Your goal:
Write out the items below word for word, beginning at the line that contains "The image size is (718, 513)." and stopping after the line that contains "Action: click(29, 262)". Leave the pictures out of your copy.

Listed entries:
----------

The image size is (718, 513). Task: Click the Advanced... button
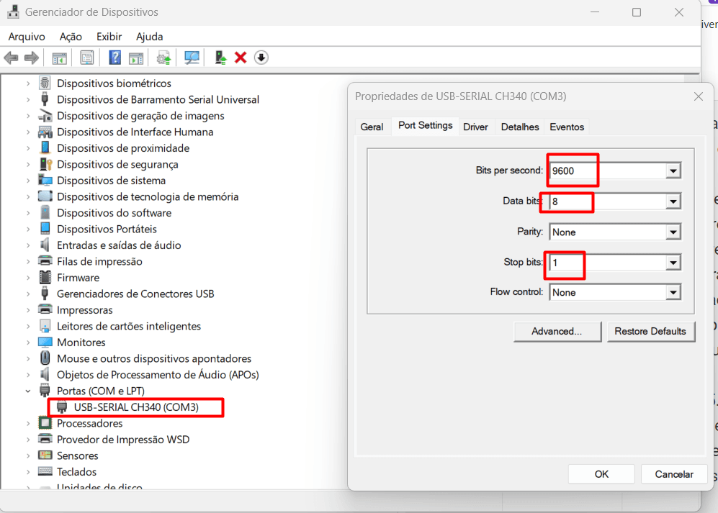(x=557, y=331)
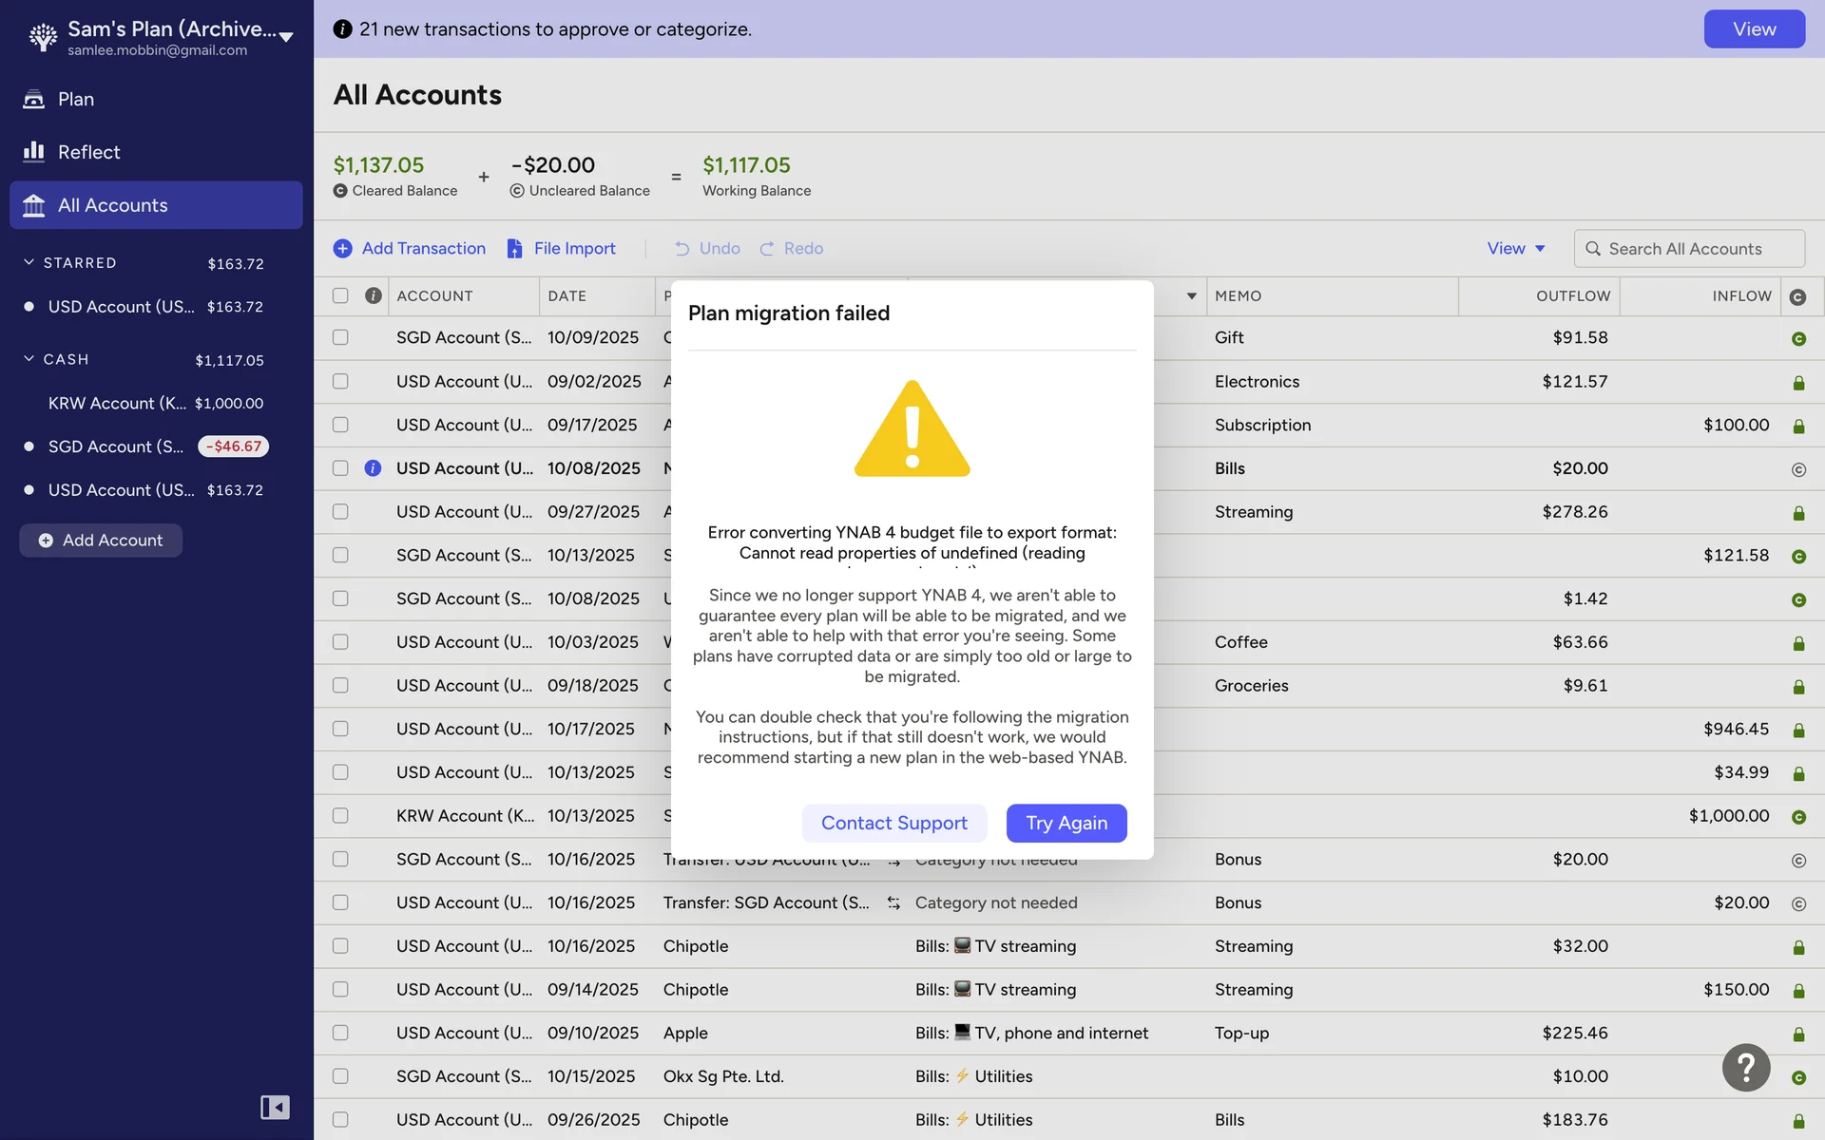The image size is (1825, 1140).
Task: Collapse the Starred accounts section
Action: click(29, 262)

----------

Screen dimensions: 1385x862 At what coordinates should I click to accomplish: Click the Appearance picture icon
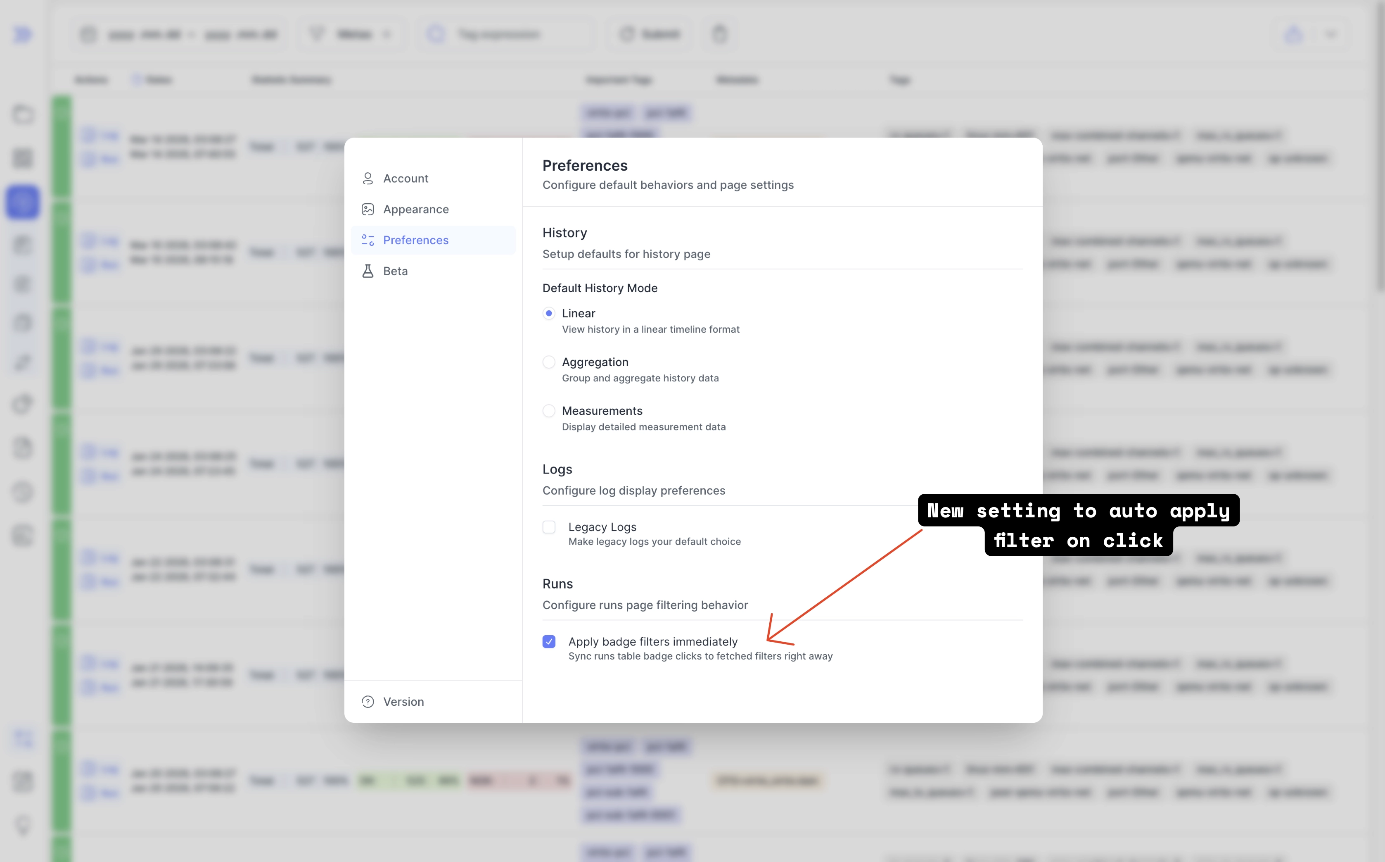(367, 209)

----------

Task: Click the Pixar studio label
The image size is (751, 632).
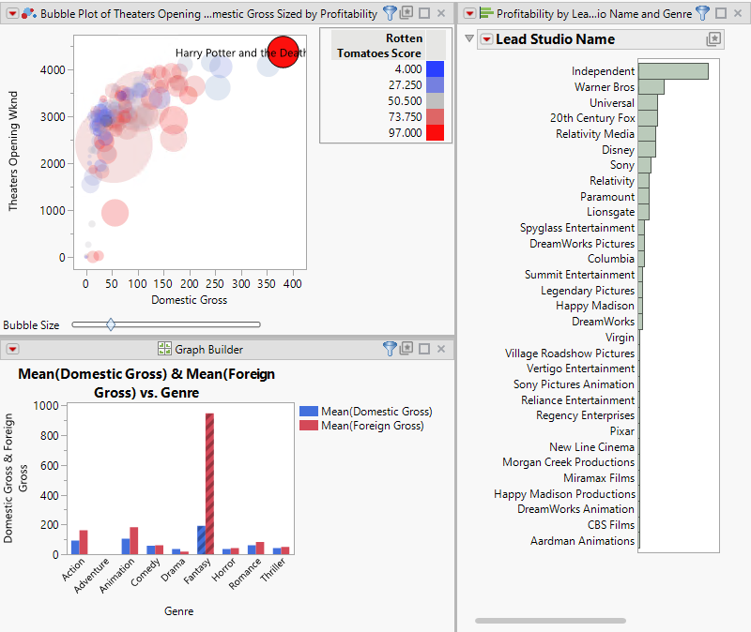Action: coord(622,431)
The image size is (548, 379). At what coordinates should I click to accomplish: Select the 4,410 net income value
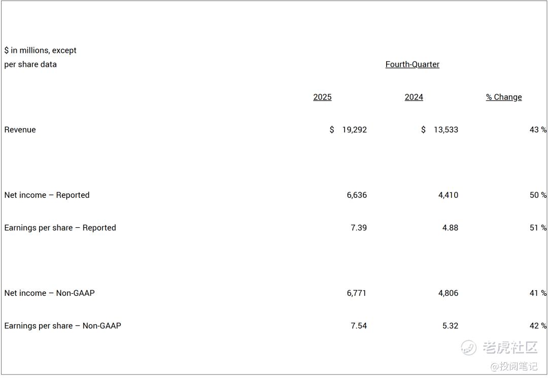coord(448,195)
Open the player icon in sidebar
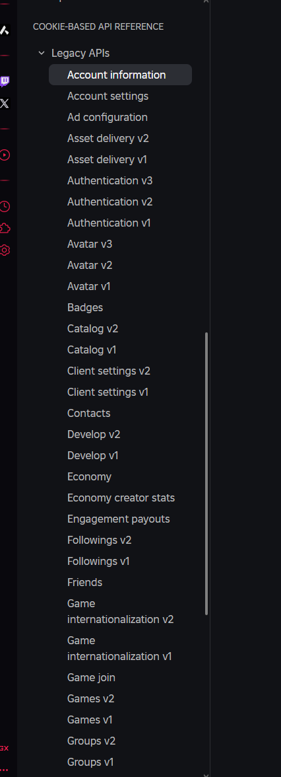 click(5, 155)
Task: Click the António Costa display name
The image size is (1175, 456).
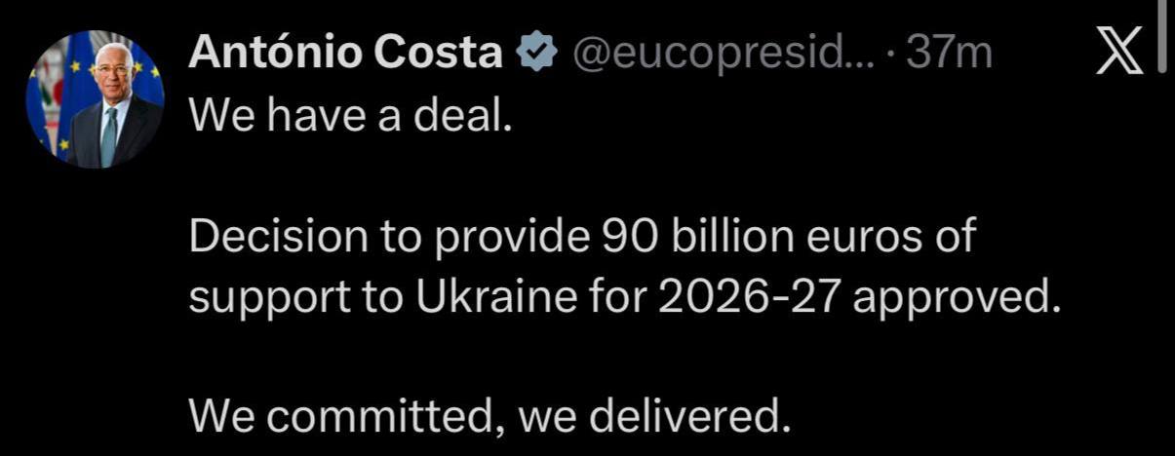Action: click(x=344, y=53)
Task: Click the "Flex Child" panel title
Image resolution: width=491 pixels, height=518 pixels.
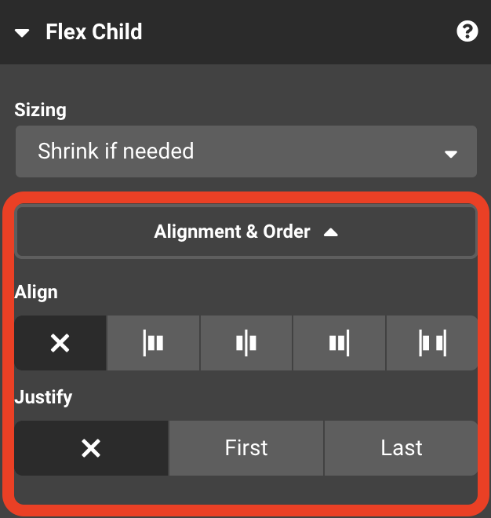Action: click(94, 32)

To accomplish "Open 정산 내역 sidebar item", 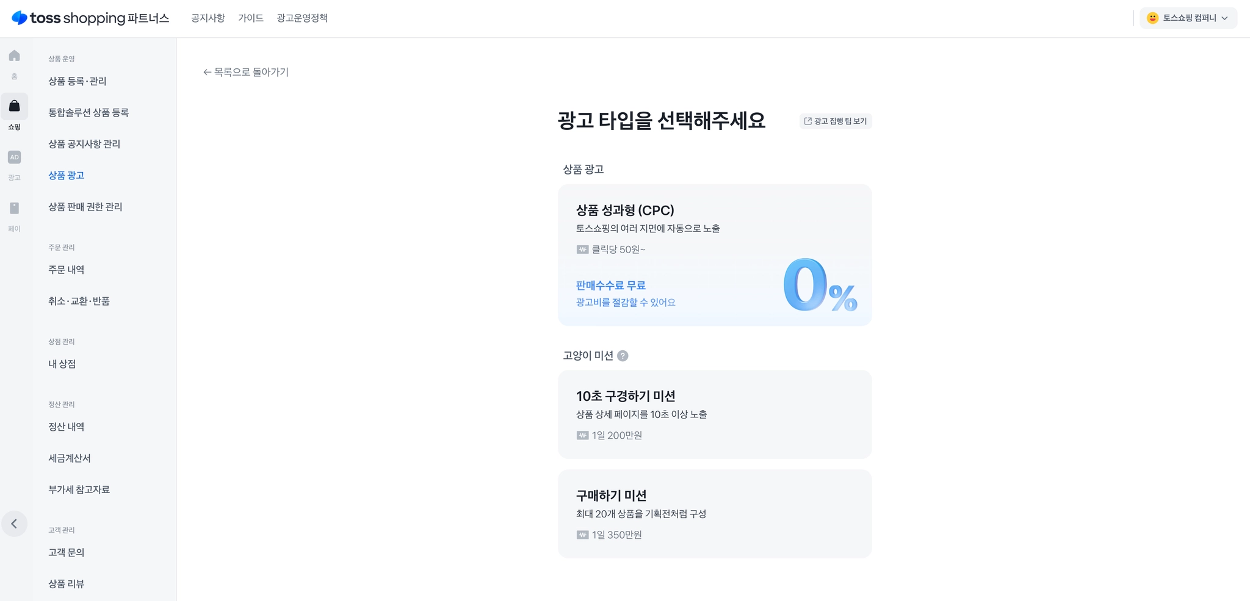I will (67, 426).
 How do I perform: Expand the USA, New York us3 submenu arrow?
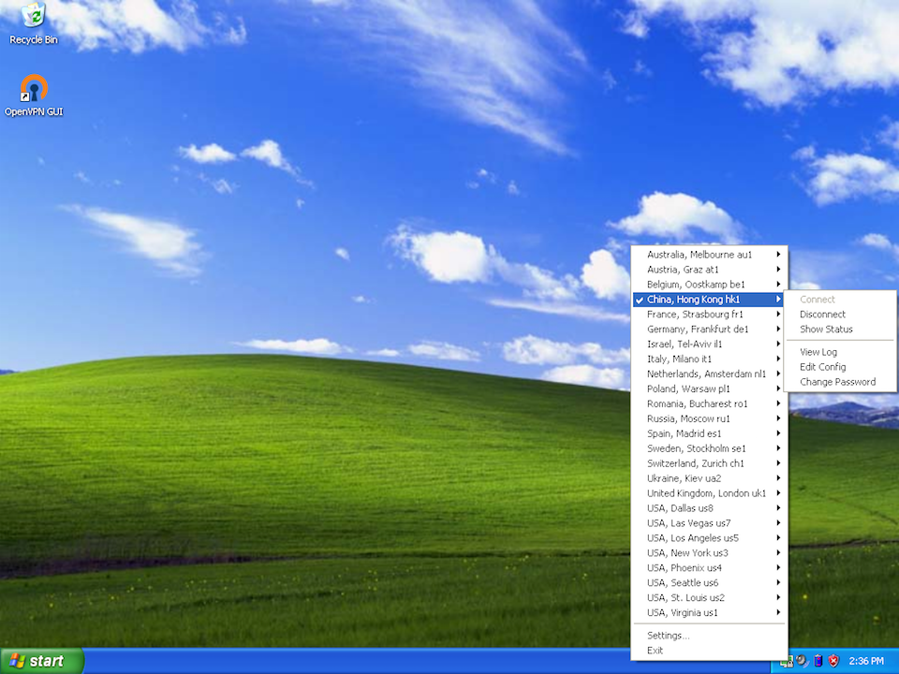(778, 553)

----------

Output:
The image size is (718, 513). Task: Click the Advanced... button
(x=557, y=331)
The image size is (1825, 1140).
Task: Collapse the Starred accounts section
Action: click(29, 262)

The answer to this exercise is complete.